Write out exactly the lines of the entries below from the one holding "900x660 pixels." to the one holding "The height and width of the screenshot is (645, 1568).", inclusive, and leave out all other lines.

(Study material begins)

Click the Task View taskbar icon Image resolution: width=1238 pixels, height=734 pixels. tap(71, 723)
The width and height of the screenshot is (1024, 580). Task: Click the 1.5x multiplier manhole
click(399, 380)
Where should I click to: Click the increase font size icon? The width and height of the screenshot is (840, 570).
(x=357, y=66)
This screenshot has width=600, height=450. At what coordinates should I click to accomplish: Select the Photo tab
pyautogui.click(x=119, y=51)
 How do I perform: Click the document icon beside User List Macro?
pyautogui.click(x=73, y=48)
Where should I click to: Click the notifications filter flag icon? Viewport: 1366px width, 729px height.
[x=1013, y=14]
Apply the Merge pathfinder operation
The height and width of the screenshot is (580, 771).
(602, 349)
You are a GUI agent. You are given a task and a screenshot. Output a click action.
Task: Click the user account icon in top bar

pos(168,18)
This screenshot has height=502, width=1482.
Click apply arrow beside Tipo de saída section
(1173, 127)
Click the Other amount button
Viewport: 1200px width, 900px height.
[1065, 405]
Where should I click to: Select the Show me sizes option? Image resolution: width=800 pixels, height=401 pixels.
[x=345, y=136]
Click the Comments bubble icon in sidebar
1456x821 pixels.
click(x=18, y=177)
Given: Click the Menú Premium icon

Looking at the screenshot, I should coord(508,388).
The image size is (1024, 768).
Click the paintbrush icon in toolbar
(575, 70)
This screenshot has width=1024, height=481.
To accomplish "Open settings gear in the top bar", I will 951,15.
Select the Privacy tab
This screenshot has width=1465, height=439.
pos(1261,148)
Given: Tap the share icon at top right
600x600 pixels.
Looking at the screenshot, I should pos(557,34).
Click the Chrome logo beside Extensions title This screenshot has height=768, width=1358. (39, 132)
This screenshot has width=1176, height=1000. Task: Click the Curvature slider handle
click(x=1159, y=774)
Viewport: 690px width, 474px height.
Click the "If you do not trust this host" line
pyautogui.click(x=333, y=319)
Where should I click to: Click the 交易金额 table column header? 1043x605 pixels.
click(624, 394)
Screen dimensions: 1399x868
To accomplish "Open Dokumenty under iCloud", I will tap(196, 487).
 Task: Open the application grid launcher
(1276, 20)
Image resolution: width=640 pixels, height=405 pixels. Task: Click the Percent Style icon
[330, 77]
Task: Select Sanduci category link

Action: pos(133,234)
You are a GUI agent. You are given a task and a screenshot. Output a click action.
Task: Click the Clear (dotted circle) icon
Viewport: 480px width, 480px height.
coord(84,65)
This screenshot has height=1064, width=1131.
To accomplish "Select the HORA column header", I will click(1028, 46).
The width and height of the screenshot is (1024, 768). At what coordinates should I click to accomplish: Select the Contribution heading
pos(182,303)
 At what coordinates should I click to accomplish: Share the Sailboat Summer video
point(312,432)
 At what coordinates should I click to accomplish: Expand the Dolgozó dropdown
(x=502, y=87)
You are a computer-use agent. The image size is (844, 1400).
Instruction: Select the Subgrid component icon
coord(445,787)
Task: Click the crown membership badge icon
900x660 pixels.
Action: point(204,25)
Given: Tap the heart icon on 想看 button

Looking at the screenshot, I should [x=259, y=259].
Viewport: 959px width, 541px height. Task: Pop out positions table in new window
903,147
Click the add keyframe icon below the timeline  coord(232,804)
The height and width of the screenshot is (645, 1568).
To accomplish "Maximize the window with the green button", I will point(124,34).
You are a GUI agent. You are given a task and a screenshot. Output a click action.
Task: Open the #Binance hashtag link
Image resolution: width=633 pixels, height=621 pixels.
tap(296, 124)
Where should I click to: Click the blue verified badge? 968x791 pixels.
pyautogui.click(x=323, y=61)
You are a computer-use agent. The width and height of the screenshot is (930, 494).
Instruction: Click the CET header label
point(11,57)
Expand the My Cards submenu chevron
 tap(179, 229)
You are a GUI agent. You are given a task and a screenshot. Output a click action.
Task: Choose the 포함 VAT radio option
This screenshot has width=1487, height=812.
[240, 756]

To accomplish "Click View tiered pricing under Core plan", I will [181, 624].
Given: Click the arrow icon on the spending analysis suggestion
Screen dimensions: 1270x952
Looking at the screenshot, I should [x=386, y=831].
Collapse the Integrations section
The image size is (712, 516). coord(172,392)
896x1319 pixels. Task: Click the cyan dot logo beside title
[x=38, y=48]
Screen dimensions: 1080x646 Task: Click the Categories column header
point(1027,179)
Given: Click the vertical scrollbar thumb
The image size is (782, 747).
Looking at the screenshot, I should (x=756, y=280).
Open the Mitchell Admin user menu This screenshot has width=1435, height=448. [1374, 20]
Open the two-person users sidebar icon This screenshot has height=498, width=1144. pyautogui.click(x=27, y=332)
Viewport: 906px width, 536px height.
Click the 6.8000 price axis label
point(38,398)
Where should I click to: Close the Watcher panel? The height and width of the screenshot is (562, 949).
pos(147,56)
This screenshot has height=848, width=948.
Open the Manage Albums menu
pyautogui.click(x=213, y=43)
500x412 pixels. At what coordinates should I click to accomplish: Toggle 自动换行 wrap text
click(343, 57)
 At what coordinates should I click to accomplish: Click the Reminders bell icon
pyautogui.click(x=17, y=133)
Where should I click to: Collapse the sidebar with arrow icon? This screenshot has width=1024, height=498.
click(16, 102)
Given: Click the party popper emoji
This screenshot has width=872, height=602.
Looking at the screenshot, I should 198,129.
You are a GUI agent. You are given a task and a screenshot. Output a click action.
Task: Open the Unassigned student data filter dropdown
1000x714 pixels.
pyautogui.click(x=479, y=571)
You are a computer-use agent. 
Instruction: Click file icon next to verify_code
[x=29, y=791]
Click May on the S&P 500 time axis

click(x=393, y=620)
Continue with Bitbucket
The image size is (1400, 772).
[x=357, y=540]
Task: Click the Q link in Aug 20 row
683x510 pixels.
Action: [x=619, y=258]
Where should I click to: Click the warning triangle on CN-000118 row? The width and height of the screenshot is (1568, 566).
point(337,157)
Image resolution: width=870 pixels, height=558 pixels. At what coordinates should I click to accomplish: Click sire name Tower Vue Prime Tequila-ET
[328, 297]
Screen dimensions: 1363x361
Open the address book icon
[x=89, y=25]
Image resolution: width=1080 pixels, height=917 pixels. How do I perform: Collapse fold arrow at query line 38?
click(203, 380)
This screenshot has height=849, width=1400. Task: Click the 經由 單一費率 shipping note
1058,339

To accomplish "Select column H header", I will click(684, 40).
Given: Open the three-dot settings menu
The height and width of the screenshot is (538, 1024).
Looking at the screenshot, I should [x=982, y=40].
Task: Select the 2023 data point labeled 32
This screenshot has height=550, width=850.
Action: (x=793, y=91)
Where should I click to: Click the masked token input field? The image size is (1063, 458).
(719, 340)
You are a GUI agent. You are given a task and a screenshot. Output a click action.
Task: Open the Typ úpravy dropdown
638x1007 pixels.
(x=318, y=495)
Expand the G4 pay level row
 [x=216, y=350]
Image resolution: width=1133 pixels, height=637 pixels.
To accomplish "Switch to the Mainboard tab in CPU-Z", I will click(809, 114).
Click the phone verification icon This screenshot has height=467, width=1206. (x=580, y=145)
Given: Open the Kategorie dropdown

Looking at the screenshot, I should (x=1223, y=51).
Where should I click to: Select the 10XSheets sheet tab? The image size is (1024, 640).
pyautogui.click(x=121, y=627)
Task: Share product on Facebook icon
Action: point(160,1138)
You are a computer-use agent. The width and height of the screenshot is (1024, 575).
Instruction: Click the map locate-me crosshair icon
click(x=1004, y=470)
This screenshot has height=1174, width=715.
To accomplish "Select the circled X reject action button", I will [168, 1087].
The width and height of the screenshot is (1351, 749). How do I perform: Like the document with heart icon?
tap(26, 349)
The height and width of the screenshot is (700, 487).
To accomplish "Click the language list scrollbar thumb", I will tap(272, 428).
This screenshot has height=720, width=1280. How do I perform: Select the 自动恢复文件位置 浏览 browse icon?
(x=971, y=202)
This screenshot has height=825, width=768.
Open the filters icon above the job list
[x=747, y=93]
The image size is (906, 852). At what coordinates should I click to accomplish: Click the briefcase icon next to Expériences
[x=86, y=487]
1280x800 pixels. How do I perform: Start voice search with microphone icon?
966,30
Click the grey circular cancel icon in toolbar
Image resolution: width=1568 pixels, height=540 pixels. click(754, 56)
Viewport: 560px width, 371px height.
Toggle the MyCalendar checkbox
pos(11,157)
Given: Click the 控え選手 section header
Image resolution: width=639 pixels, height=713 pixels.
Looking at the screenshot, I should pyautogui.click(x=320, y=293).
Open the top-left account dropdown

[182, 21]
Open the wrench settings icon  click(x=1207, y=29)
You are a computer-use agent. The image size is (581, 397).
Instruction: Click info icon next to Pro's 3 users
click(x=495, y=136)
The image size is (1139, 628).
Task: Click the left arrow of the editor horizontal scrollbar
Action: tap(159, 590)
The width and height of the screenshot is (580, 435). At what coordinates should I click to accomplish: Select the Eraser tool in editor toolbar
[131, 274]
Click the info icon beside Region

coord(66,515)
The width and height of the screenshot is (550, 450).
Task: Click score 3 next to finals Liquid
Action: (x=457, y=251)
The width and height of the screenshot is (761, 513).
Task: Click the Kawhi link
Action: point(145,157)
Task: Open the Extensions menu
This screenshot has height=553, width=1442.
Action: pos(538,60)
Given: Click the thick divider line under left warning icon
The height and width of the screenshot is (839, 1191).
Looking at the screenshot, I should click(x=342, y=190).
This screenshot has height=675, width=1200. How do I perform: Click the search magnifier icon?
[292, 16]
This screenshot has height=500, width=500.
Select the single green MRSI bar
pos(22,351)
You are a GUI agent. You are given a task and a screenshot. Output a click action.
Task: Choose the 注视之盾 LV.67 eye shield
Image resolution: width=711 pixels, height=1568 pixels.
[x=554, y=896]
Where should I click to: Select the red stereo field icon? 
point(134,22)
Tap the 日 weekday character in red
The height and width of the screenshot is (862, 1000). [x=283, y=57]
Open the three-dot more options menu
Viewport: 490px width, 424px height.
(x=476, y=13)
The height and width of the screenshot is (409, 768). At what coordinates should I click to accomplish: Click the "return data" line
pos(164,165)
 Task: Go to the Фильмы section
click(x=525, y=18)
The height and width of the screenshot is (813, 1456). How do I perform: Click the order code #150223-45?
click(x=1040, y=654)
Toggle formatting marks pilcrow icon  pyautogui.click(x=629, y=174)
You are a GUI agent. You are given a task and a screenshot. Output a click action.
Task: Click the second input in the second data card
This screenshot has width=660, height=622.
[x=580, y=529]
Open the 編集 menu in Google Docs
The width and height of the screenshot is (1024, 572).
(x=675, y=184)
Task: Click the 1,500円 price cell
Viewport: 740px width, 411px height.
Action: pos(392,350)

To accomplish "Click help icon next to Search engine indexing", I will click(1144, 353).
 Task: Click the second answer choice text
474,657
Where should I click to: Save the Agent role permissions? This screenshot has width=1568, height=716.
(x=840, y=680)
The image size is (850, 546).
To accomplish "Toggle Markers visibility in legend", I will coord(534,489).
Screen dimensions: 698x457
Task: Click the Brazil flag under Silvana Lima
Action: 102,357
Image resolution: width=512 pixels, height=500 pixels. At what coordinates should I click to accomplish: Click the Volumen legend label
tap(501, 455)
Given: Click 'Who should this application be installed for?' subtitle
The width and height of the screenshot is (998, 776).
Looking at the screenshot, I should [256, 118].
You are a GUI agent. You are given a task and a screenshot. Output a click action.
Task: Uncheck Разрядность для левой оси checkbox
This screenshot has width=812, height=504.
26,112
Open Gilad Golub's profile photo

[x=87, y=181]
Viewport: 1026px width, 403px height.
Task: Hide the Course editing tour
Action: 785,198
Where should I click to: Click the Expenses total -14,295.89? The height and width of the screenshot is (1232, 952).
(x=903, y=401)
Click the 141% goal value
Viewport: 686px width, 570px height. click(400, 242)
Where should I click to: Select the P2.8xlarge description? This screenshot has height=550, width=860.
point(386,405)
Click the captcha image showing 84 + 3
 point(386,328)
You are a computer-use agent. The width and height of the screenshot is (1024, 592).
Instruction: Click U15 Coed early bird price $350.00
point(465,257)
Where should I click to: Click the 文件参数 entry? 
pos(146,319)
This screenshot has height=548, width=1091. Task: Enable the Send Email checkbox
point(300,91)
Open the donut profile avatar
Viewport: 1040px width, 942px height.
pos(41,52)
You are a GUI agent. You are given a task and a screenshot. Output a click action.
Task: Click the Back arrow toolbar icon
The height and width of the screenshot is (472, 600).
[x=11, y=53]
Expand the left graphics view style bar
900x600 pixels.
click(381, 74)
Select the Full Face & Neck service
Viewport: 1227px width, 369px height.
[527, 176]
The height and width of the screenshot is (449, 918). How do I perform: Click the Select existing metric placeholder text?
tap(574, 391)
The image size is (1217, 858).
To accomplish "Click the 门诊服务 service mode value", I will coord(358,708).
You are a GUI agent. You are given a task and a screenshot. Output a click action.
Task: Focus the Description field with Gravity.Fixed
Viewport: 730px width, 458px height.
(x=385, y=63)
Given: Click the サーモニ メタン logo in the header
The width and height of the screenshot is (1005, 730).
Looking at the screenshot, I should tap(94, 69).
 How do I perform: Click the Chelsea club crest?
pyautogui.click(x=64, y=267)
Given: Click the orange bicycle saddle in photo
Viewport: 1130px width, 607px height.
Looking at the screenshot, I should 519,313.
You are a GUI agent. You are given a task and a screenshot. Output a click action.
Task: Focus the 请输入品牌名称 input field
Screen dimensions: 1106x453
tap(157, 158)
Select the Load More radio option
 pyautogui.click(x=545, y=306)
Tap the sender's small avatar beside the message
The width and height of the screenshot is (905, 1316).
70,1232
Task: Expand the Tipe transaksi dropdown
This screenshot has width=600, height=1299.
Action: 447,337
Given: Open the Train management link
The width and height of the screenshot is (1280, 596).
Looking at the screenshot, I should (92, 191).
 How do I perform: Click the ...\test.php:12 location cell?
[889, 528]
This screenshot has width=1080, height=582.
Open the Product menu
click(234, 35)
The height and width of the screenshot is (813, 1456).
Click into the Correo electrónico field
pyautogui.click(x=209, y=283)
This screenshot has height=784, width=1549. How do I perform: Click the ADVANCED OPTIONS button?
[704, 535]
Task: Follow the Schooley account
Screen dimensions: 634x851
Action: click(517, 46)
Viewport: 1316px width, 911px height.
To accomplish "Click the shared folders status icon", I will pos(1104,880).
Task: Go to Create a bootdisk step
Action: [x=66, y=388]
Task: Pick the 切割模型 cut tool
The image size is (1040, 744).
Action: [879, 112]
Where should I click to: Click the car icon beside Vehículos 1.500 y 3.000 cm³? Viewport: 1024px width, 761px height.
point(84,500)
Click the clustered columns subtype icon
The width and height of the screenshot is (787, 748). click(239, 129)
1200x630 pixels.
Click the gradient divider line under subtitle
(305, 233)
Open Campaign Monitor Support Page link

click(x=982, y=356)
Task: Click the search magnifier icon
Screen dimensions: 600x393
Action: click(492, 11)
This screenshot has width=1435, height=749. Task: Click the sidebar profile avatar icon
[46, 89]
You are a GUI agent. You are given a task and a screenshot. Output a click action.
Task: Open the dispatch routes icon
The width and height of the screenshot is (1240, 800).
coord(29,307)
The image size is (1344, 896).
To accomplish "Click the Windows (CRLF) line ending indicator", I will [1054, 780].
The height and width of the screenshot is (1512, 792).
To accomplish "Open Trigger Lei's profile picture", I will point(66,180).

(Study material ends)

-- Answer to this task --
900x660 pixels.
Action: point(204,25)
Given: Tap the heart icon on 想看 button

Looking at the screenshot, I should [x=259, y=259].
Viewport: 959px width, 541px height. Task: Pop out positions table in new window
903,147
Click the add keyframe icon below the timeline  coord(232,804)
The height and width of the screenshot is (645, 1568).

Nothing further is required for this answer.